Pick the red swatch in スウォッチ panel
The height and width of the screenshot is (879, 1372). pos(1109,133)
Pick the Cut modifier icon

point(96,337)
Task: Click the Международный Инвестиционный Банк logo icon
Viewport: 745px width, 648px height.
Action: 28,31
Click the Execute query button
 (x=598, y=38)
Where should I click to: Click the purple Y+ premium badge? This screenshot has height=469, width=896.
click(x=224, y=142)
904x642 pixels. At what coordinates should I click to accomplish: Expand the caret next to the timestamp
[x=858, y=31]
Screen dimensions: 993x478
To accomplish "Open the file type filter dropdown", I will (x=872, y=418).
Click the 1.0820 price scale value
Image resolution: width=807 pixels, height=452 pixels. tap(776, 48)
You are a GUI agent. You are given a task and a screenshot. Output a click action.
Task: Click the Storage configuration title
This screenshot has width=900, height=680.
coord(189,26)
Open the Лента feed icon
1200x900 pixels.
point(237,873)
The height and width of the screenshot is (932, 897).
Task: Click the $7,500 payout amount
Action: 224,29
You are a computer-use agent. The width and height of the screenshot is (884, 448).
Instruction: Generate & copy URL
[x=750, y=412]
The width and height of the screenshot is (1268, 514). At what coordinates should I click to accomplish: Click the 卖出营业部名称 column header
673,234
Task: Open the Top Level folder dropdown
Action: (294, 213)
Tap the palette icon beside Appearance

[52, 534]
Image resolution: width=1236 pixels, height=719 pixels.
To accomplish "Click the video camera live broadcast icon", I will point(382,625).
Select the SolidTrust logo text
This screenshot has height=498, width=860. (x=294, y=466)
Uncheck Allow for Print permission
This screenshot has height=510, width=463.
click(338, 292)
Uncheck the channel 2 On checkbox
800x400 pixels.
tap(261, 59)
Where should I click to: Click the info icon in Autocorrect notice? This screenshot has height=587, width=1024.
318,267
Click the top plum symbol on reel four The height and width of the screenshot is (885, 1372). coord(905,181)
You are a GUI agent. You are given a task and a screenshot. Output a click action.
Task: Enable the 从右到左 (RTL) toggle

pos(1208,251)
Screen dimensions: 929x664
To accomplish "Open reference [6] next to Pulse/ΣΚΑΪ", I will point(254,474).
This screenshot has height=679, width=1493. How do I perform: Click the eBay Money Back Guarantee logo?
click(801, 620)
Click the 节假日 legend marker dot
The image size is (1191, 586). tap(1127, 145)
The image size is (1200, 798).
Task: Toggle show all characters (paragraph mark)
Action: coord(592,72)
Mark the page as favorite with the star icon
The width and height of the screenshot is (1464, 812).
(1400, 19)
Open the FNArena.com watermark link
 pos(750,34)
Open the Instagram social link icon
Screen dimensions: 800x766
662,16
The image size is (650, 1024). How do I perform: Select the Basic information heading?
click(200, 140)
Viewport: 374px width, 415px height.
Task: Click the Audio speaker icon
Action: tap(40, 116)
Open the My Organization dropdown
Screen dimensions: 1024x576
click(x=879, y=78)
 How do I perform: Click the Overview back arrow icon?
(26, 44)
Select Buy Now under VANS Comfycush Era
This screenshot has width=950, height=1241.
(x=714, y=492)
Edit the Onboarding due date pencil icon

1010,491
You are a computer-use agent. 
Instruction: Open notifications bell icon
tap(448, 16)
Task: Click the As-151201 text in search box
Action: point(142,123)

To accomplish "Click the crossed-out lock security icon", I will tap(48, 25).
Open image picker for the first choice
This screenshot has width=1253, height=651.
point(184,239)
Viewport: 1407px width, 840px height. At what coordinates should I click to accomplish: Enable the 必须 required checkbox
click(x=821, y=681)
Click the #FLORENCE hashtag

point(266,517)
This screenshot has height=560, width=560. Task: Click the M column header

__What you should do__. The answer must reproduce every record exactly.

__Result below__.
Pick the red swatch in スウォッチ panel
The height and width of the screenshot is (879, 1372). pos(1109,133)
Pick the Cut modifier icon

point(96,337)
Task: Click the Международный Инвестиционный Банк logo icon
Viewport: 745px width, 648px height.
Action: 28,31
Click the Execute query button
 (x=598, y=38)
Where should I click to: Click the purple Y+ premium badge? This screenshot has height=469, width=896.
click(x=224, y=142)
904x642 pixels. At what coordinates should I click to accomplish: Expand the caret next to the timestamp
[x=858, y=31]
Screen dimensions: 993x478
To accomplish "Open the file type filter dropdown", I will (x=872, y=418).
Click the 1.0820 price scale value
Image resolution: width=807 pixels, height=452 pixels. tap(776, 48)
You are a GUI agent. You are given a task and a screenshot. Output a click action.
Task: Click the Storage configuration title
This screenshot has width=900, height=680.
coord(189,26)
Open the Лента feed icon
1200x900 pixels.
point(237,873)
The height and width of the screenshot is (932, 897).
Task: Click the $7,500 payout amount
Action: 224,29
You are a computer-use agent. The width and height of the screenshot is (884, 448).
Instruction: Generate & copy URL
[x=750, y=412]
The width and height of the screenshot is (1268, 514). At what coordinates should I click to accomplish: Click the 卖出营业部名称 column header
673,234
Task: Open the Top Level folder dropdown
Action: (294, 213)
Tap the palette icon beside Appearance

[52, 534]
Image resolution: width=1236 pixels, height=719 pixels.
To accomplish "Click the video camera live broadcast icon", I will point(382,625).
Select the SolidTrust logo text
This screenshot has height=498, width=860. (x=294, y=466)
Uncheck Allow for Print permission
This screenshot has height=510, width=463.
click(338, 292)
Uncheck the channel 2 On checkbox
800x400 pixels.
tap(261, 59)
Where should I click to: Click the info icon in Autocorrect notice? This screenshot has height=587, width=1024.
318,267
Click the top plum symbol on reel four The height and width of the screenshot is (885, 1372). coord(905,181)
You are a GUI agent. You are given a task and a screenshot. Output a click action.
Task: Enable the 从右到左 (RTL) toggle

pos(1208,251)
Screen dimensions: 929x664
To accomplish "Open reference [6] next to Pulse/ΣΚΑΪ", I will point(254,474).
This screenshot has height=679, width=1493. How do I perform: Click the eBay Money Back Guarantee logo?
click(801, 620)
Click the 节假日 legend marker dot
The image size is (1191, 586). tap(1127, 145)
The image size is (1200, 798).
Task: Toggle show all characters (paragraph mark)
Action: coord(592,72)
Mark the page as favorite with the star icon
The width and height of the screenshot is (1464, 812).
(1400, 19)
Open the FNArena.com watermark link
 pos(750,34)
Open the Instagram social link icon
Screen dimensions: 800x766
662,16
The image size is (650, 1024). How do I perform: Select the Basic information heading?
click(200, 140)
Viewport: 374px width, 415px height.
Task: Click the Audio speaker icon
Action: tap(40, 116)
Open the My Organization dropdown
Screen dimensions: 1024x576
click(x=879, y=78)
 How do I perform: Click the Overview back arrow icon?
(26, 44)
Select Buy Now under VANS Comfycush Era
This screenshot has width=950, height=1241.
(x=714, y=492)
Edit the Onboarding due date pencil icon

1010,491
You are a computer-use agent. 
Instruction: Open notifications bell icon
tap(448, 16)
Task: Click the As-151201 text in search box
Action: point(142,123)

To accomplish "Click the crossed-out lock security icon", I will tap(48, 25).
Open image picker for the first choice
This screenshot has width=1253, height=651.
point(184,239)
Viewport: 1407px width, 840px height. At what coordinates should I click to accomplish: Enable the 必须 required checkbox
click(x=821, y=681)
Click the #FLORENCE hashtag

point(266,517)
This screenshot has height=560, width=560. Task: Click the M column header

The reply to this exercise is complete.